Keep the Default Variant Boring

The default response variant is what your client falls back to when no rules match. Keep it as the happy path — the shape your client sees 95% of the time — and put edge cases, errors, and variations into non-default variants guarded by rules. This way, a partially-written set of rules still produces working behaviour: you fall back to "everything is fine" rather than to an error.

Fix Duplicate Endpoints Immediately

As soon as you see the small triangle warning icon on an endpoint tab, stop what you are doing and fix it. A duplicate endpoint will not be saved while the conflict exists, which means your edits are silently discarded on save — and it is easy to assume the mock is responding the way you typed it when it is actually answering from the first (original) endpoint. Rename the path, change the method, or delete one of the two to clear the warning.

Leave the Port Blank When You Can

If the client does not care what port it talks to, leave the port field empty when you create the server. Tigrister auto-assigns a free port starting from 4000, which avoids collisions with other mock servers, avoids the reserved ports, and avoids ports that a different application on your machine might already be using. Pick a specific port only when there is a concrete reason to.

Use Random Variables for Anything Identifier-Shaped

Hard-coding the same UUID or the same integer ID in every response variant eventually bites you — caching layers, unique constraints, and client-side de-duplication can all misbehave in subtle ways when they see the same value twice. Use random variable tokens inside response bodies for anything that represents an identifier, a timestamp, or a generated field.

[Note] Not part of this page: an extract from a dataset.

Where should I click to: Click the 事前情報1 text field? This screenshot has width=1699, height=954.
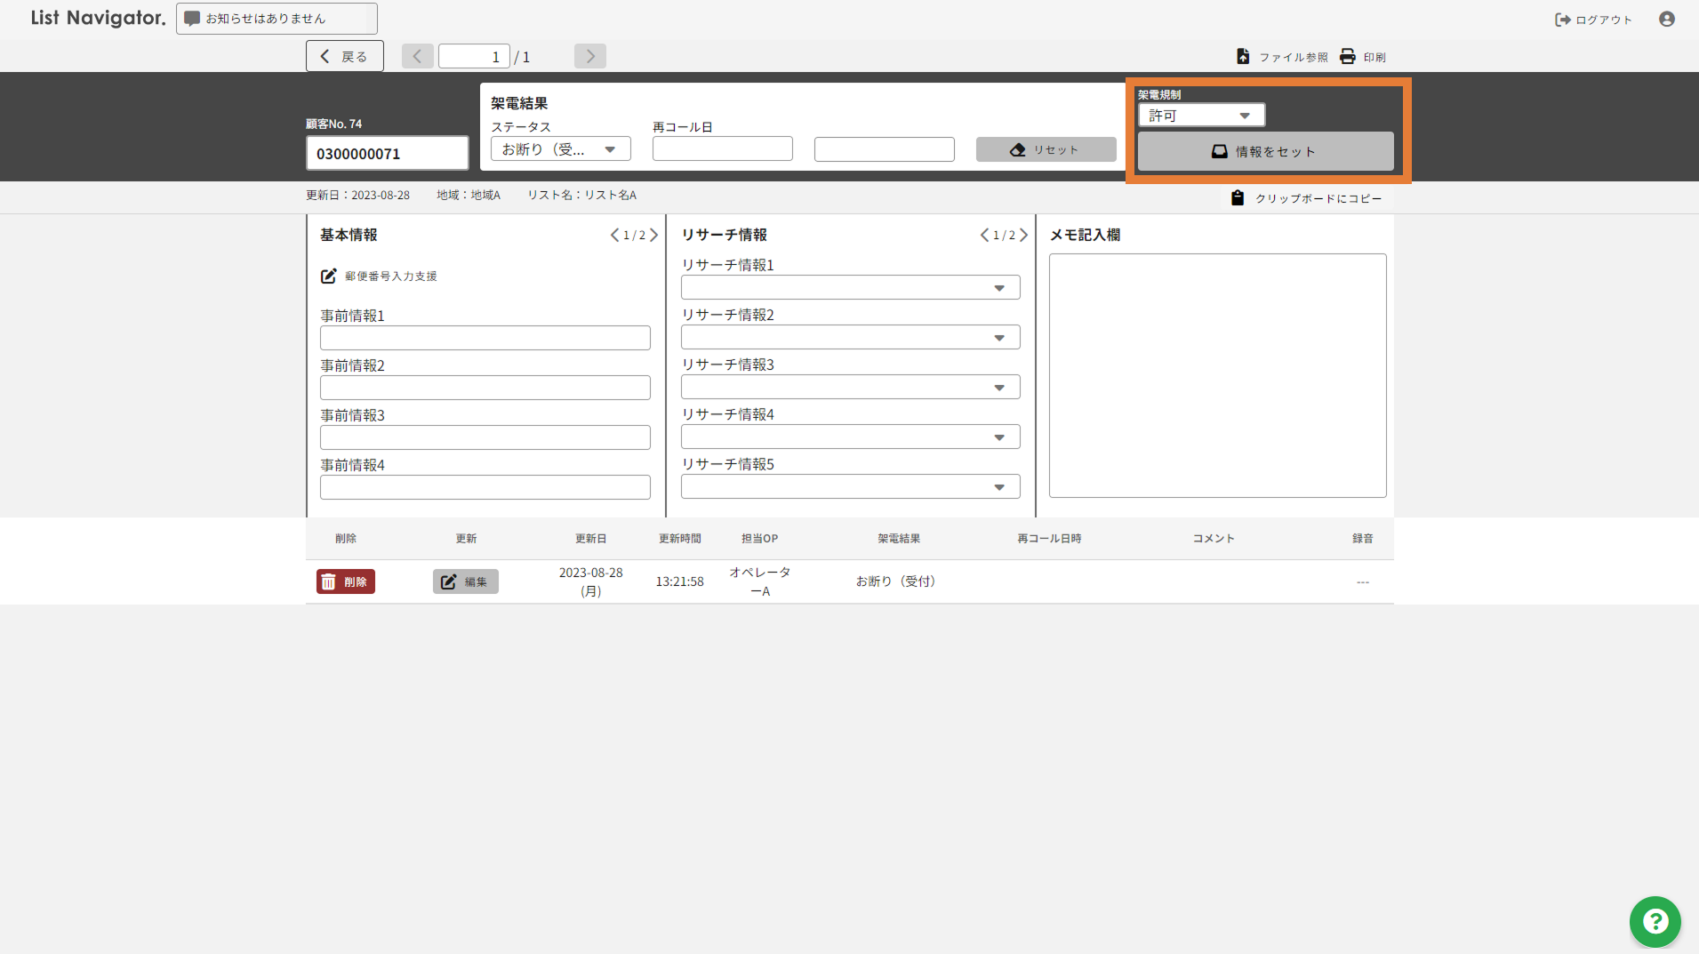coord(485,338)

The Preview button lets you double-check the rendered shape before starting the server.

Use Rules, Not Separate Endpoints, for Variations of the Same Route

If the same METHOD /pathshould return different responses depending on the incoming payload or a header, resist the urge to create two endpoints with the same method and path — you will hit the duplicate warning and nothing will save. Instead, create one endpoint with multiple response variants and let the Rules tab decide which variant is served. The default variant handles everything the rules do not catch.

Edit Freely While Running

You do not need to stop the server to tweak a response body, change a status code, or add a new rule. Saved changes take effect on the next incoming request. The only moment you need to stop the server is when the port itself has to change, or when you want it to no longer be answering at all.